§ **PROVIDED PASSAGE**
== == ==
I started dry hoping at 15.5 after hearing that brew dog and others do it , I’m very happy with the results so far


----------



## Edd Mather 6 (4/2/18)

I'd always go for dry hopping in container , post fermentation, as it will give a brighter/ cleaner hop taste & aroma , though it all depends on style & og as to the ratio .
Cheers
Edd


----------



## Coodgee (4/2/18)

I only dry hopped cold once. Got nothing but grass and vegetal aroma.


----------



## Edd Mather 6 (4/2/18)

How Do Coodgee, 
What style were you doing ? , and hop variety ? , as some types , especially the new world varieties have serious flavour and aroma degradation after a certain length of time in a beer .
If it's a new style , try adding the dry hops @ drinking time - 2-3 weeks and store @ ~up to 52-3°F , hopefully that should see it right,
Cheers 
Edd


----------



## Danscraftbeer (4/2/18)

If I keg hop its loosely in those course hop sock like the paint strainer bags mentioned for Hop Flowers. Weighted with some Stainless Steel something. I even go to the trouble of vac sealing it to suck all the air out of the flowers before adding it to the co2 purged keg before pressure transfer. Tied with dental floss to remove from the keg if I want to but I usually leave it in if its to be drank in a fairly short enough time. Keg usually sits at ambient for a week or so before going into the kegorator. Pellets need those other finer polish type material sock (cant remember the name) or particles will escape and end up in your glass.
== == ==
§ **Extracted data entries**
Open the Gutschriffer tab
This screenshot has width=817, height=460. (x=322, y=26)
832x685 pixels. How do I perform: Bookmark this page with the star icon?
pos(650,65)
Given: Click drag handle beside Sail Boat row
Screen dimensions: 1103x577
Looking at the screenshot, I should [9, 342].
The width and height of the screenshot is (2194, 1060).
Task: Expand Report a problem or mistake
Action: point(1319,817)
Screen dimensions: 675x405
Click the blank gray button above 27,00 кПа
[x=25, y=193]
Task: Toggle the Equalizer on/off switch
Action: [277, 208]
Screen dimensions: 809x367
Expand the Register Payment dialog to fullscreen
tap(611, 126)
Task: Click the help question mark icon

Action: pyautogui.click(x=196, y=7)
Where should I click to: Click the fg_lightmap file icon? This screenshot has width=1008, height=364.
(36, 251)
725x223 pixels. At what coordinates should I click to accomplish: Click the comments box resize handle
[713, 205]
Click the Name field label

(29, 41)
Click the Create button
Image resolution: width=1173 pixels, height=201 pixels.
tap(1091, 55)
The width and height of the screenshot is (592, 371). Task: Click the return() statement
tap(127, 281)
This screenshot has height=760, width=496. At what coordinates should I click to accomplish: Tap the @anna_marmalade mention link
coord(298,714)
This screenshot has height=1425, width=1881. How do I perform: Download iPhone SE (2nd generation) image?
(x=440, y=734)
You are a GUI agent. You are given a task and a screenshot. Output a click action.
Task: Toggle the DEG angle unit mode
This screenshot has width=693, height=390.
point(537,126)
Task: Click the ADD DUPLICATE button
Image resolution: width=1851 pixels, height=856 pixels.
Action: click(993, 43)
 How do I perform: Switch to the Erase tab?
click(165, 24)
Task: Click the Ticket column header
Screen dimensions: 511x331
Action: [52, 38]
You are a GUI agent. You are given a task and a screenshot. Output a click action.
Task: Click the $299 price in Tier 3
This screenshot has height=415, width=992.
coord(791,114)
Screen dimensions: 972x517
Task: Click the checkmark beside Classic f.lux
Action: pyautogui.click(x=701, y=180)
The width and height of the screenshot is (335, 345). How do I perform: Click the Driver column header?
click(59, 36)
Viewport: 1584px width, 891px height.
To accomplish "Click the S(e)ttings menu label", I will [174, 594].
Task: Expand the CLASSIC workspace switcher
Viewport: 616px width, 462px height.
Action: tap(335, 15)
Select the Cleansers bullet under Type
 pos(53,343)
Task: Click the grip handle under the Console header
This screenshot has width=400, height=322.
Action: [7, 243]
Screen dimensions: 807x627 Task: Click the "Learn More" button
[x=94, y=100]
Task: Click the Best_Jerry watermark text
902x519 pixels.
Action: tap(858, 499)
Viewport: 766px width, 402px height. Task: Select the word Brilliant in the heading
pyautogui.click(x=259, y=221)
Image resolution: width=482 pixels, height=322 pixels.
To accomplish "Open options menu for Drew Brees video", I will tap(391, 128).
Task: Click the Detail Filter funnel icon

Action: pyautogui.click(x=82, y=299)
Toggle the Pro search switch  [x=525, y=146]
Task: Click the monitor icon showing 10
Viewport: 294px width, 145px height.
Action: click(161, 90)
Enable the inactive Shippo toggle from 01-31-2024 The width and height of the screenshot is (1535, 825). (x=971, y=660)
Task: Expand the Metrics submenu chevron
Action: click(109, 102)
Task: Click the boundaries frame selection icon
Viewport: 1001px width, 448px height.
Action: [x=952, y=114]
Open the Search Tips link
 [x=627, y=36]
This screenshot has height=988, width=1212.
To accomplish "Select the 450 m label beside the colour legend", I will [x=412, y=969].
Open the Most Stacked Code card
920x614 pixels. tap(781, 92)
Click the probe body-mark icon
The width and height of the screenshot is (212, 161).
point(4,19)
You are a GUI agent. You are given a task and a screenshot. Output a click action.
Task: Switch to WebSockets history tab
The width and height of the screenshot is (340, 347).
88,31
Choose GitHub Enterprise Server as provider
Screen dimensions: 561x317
== == ==
§ **WRITTEN PROBLEM A**
Copy out the rows word for word, starting at the one containing "Task: Click the help question mark icon" and ending after the one containing "coord(298,714)".
§ **WRITTEN PROBLEM B**
Pick up the dry hopping thread where it ends and keep it going.

§ **WRITTEN ANSWER A**
Task: Click the help question mark icon

Action: pyautogui.click(x=196, y=7)
Where should I click to: Click the fg_lightmap file icon? This screenshot has width=1008, height=364.
(36, 251)
725x223 pixels. At what coordinates should I click to accomplish: Click the comments box resize handle
[713, 205]
Click the Name field label

(29, 41)
Click the Create button
Image resolution: width=1173 pixels, height=201 pixels.
tap(1091, 55)
The width and height of the screenshot is (592, 371). Task: Click the return() statement
tap(127, 281)
This screenshot has height=760, width=496. At what coordinates should I click to accomplish: Tap the @anna_marmalade mention link
coord(298,714)

§ **WRITTEN ANSWER B**
----------



## Coodgee (4/2/18)

Edd Mather 6 said:


> How Do Coodgee,
> What style were you doing ? , and hop variety ? , as some types , especially the new world varieties have serious flavour and aroma degradation after a certain length of time in a beer .
> If it's a new style , try adding the dry hops @ drinking time - 2-3 weeks and store @ ~up to 52-3°F , hopefully that should see it right,
> Cheers
> Edd


 

It was a stone and wood clone with all galaxy. Brewed it a few times before and the temperature was the only thing i changed.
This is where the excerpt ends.